── Data records

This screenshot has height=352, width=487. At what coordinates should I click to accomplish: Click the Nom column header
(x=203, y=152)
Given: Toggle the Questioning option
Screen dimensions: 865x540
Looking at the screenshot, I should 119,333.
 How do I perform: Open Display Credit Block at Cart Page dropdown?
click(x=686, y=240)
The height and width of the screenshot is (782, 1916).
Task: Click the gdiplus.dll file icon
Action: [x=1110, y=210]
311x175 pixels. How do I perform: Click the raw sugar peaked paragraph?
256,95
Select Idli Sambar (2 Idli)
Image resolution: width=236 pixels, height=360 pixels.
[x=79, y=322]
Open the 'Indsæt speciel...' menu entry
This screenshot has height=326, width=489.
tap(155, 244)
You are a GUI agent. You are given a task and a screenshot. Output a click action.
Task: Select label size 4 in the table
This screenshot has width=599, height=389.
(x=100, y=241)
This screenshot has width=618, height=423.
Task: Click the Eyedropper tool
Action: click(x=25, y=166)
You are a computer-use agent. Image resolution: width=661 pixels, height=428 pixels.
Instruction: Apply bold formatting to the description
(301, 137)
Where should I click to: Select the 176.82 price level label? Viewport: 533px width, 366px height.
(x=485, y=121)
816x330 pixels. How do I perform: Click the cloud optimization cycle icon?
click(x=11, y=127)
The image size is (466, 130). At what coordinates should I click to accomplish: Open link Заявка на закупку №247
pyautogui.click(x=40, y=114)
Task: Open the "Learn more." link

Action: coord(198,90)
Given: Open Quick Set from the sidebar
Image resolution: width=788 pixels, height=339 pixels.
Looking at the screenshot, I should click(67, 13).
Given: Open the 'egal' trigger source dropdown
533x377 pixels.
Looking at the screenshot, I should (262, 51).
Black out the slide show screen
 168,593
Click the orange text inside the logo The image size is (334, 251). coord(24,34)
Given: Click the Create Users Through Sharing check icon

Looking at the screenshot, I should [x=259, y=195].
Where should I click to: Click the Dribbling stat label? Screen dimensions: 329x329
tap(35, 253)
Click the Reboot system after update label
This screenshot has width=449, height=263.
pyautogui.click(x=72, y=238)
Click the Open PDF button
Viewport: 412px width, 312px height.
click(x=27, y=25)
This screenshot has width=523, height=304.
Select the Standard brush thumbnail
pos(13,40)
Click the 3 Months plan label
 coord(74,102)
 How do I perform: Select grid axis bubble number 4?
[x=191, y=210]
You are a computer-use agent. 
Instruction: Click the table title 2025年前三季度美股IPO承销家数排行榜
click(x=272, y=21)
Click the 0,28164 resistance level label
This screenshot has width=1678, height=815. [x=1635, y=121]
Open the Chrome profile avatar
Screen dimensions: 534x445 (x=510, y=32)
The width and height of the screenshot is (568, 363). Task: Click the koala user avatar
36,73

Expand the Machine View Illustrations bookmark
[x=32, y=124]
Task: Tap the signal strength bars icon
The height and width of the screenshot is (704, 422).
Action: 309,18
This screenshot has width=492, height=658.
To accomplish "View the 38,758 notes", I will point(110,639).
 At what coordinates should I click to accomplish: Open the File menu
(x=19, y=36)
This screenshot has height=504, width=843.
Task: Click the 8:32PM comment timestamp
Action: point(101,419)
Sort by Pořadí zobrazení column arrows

────

Exercise aim: In the data above, start at the line that has "Open the Chrome profile avatar", stop after the line that has "This screenshot has width=492, height=658.", and print every line in between exactly as it stands.

Expected output:
Open the Chrome profile avatar
Screen dimensions: 534x445 (x=510, y=32)
The width and height of the screenshot is (568, 363). Task: Click the koala user avatar
36,73

Expand the Machine View Illustrations bookmark
[x=32, y=124]
Task: Tap the signal strength bars icon
The height and width of the screenshot is (704, 422).
Action: 309,18
This screenshot has width=492, height=658.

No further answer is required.